• TASK: Which lines hold the word "click"? Copy each of them from the material.

• RECORDS TO USE:
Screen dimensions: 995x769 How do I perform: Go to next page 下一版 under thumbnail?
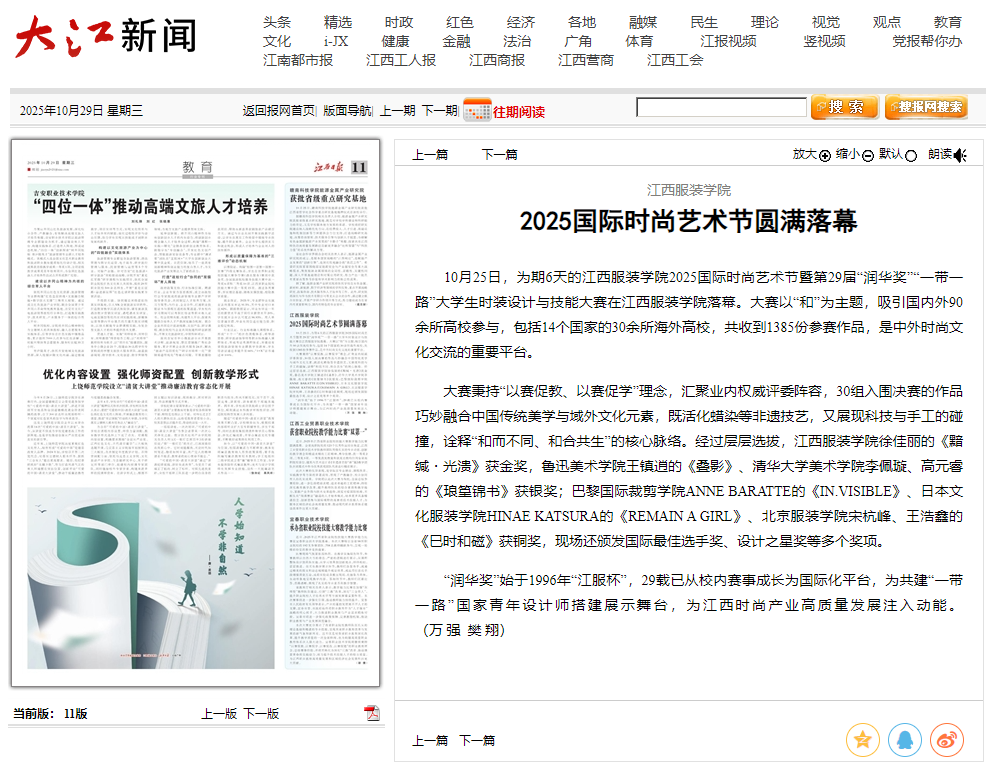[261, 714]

...

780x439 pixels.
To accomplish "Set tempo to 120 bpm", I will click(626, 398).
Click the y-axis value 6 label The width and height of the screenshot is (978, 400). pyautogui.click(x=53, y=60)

--

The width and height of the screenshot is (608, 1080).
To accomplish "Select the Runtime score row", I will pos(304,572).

• TASK OUTPUT:
To accomplish "Set tempo to 120 bpm", I will click(626, 398).
Click the y-axis value 6 label The width and height of the screenshot is (978, 400). pyautogui.click(x=53, y=60)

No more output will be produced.